Results: Of the 13 patients queried, 7 were male and 6 were female. The age of the patients ranged from 5 to 49 years. Ten patients were of European ancestry and three were Hispanic, all residing across the U.S. The majority of patients were diagnosed as infants, shortly after commencement of uncontrollable seizures. All the patients had microcephaly and presented with Class II malocclusions. More frequent occlusal anomalies and conditions included diastemata of the anterior teeth, congenitally missing teeth, crowding, and drooling. The majority of subjects was unable to speak, suffered from intractable seizures, and frequently exhibited behavioral outbursts.

Conclusions: A child with r(14) may present a considerable challenge to the dentist and staff, but the dental problems of r(14) children are, for the most part, like those of any other patient and can often be handled by the dentist.
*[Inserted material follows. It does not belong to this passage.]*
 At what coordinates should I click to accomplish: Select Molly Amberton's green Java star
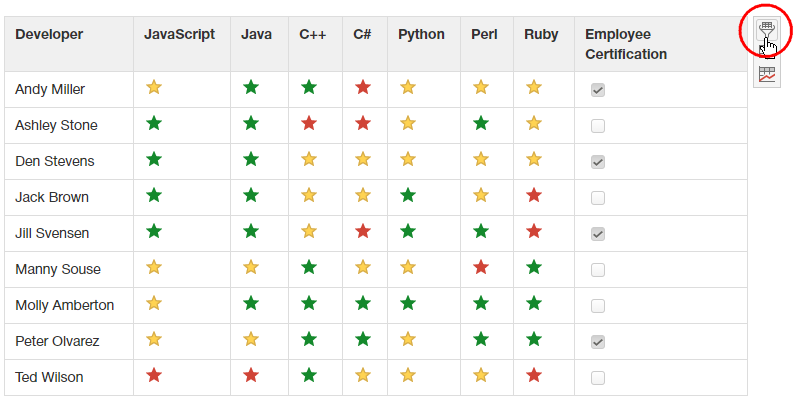coord(251,304)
Depending on the severity of symptoms, some children with r(14) may be as treatable in the dental office as any other child.

Keywords

children, dental management, ring chromosome 14 syndrome, special needs

Introduction

ring chromosome 14 syndrome [r(14)] is a rare chromosomal disorder distinguished by refractory epilepsy, intellectual disability, autism spectrum disorder, and a myriad of diverse health issues.[1] Recurrent seizures, developing in infancy or early childhood, are often intractable and resistant to antiepileptic drugs. Other challenges faced by r(14) children include various intellectual and learning disabilities, as well as developmental delays in speech and motor skills such as sitting, standing, and walking.[2]

Individuals with r(14) are typically short in stature and present with microcephaly and puffy hands and/or feet. Facial phenotype may also manifest with subtle differences. Recurrent respiratory infections due to immune issues are a common problem for many r(14) individuals. Abnormalities of the retina, which usually do not affect vision, have also been reported. Major birth defects are rare.[2, 3]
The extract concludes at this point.